I will look at three examples where the dialogue complicates these binaries: (i) the Senate’s inclusion of the double-suns portent on the agenda (Rep. 1.15); (ii) Tubero and Scipio’s debate about Socrates (Rep. 1.15–6); and (iii) Laelius’ legal joke about the double suns (Rep. 1.20 ). Here, I sketch the first example: the double-suns portent.

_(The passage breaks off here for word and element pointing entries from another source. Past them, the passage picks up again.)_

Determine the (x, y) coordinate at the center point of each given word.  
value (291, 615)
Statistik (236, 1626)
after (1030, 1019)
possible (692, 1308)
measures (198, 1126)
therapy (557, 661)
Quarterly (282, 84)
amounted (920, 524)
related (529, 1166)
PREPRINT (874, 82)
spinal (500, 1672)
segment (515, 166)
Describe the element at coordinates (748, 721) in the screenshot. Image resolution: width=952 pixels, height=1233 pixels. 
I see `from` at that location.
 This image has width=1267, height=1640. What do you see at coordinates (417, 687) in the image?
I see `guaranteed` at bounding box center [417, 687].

Upon arriving at his uncle’s villa, Tubero asks Scipio if they can talk about “what has been announced in the Senate about the second sun” (de isto altero sole quod nuntiatum est in senatu? Rep. 1.15), pointing out that many people have reported the portent, so it must be true and deserves explanation. Scipio, in turmoil about Rome’s political unrest, prefers to talk about something more practical, confessing to Tubero that he does not entirely approve of the enquiry into astronomical matters which “we can scarcely get an inkling of by conjecture” (quae vix coniectura qualia sint possumus suspicari, 1.15). Here, we see the pitting of political exigencies and astronomical musings. Scipio qua statesman wants to talk of something politically useful, while Tubero qua scholar would prefer to talk about astronomical anomalies. But the division is not so neat: the double suns were brought up in the Senate, not a philosophical dispute. Thus, we already have a meeting of the two realms: the Senate has been debating whether the double suns merit a spot on the agenda as a politically relevant portent. And, from the readers’ standpoint, they do—after all, within days after the dialogue’s conclusion, Scipio died, assassinated (it is said) at the hands of his own family.

Tubero and Scipio first appear as representatives of dueling modes: astronomy/politics, contemplation/action. But just when we think that Tubero falls into the first category and Scipio the second, the boundaries blur. The dialogue invites us to entertain the possibility that the double suns are a portent, especially relevant to Scipio (whom we know is about to die) navigating the political unrest that has all but split the Senate in half. The parallel between the two factions of the Senate and the doubling of the sun suggests astronomical phenomena and life on the ground might have some sort of relationship after all, and perhaps—at least in the dialogue—politics and natural philosophy can speak to one other.